--- begin Recorded information ---
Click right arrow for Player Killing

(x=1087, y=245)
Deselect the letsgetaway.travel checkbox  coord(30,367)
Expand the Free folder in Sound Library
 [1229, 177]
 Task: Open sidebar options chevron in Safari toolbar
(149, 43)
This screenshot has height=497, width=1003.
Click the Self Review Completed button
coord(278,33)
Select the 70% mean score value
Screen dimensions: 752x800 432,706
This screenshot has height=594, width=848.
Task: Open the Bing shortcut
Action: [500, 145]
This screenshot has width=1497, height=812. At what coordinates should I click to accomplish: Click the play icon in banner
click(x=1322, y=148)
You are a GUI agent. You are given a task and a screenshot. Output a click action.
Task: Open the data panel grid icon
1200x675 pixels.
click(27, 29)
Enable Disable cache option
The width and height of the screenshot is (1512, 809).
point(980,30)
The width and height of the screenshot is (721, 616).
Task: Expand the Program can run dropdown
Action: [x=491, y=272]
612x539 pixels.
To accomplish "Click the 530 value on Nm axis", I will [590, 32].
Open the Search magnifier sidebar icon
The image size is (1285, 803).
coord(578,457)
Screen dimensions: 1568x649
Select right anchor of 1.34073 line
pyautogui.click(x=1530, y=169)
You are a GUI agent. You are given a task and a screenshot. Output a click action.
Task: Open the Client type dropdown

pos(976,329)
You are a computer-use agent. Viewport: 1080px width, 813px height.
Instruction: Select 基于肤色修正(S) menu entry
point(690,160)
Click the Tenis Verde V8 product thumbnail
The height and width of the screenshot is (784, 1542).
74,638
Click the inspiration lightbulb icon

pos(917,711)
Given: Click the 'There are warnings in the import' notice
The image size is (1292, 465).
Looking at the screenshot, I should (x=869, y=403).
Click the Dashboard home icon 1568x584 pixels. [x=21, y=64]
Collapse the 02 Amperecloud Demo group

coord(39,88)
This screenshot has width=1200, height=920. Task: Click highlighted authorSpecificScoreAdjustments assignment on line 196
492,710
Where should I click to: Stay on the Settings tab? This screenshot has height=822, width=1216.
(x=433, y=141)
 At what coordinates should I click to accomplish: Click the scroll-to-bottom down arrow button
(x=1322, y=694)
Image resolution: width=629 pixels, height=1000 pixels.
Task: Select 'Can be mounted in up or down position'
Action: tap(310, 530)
--- end Recorded information ---
Copy out all of the source records above verbatim, line for line.

Click right arrow for Player Killing

(x=1087, y=245)
Deselect the letsgetaway.travel checkbox  coord(30,367)
Expand the Free folder in Sound Library
 [1229, 177]
 Task: Open sidebar options chevron in Safari toolbar
(149, 43)
This screenshot has height=497, width=1003.
Click the Self Review Completed button
coord(278,33)
Select the 70% mean score value
Screen dimensions: 752x800 432,706
This screenshot has height=594, width=848.
Task: Open the Bing shortcut
Action: [500, 145]
This screenshot has width=1497, height=812. At what coordinates should I click to accomplish: Click the play icon in banner
click(x=1322, y=148)
You are a GUI agent. You are given a task and a screenshot. Output a click action.
Task: Open the data panel grid icon
1200x675 pixels.
click(27, 29)
Enable Disable cache option
The width and height of the screenshot is (1512, 809).
point(980,30)
The width and height of the screenshot is (721, 616).
Task: Expand the Program can run dropdown
Action: [x=491, y=272]
612x539 pixels.
To accomplish "Click the 530 value on Nm axis", I will [590, 32].
Open the Search magnifier sidebar icon
The image size is (1285, 803).
coord(578,457)
Screen dimensions: 1568x649
Select right anchor of 1.34073 line
pyautogui.click(x=1530, y=169)
You are a GUI agent. You are given a task and a screenshot. Output a click action.
Task: Open the Client type dropdown

pos(976,329)
You are a computer-use agent. Viewport: 1080px width, 813px height.
Instruction: Select 基于肤色修正(S) menu entry
point(690,160)
Click the Tenis Verde V8 product thumbnail
The height and width of the screenshot is (784, 1542).
74,638
Click the inspiration lightbulb icon

pos(917,711)
Given: Click the 'There are warnings in the import' notice
The image size is (1292, 465).
Looking at the screenshot, I should (x=869, y=403).
Click the Dashboard home icon 1568x584 pixels. [x=21, y=64]
Collapse the 02 Amperecloud Demo group

coord(39,88)
This screenshot has width=1200, height=920. Task: Click highlighted authorSpecificScoreAdjustments assignment on line 196
492,710
Where should I click to: Stay on the Settings tab? This screenshot has height=822, width=1216.
(x=433, y=141)
 At what coordinates should I click to accomplish: Click the scroll-to-bottom down arrow button
(x=1322, y=694)
Image resolution: width=629 pixels, height=1000 pixels.
Task: Select 'Can be mounted in up or down position'
Action: tap(310, 530)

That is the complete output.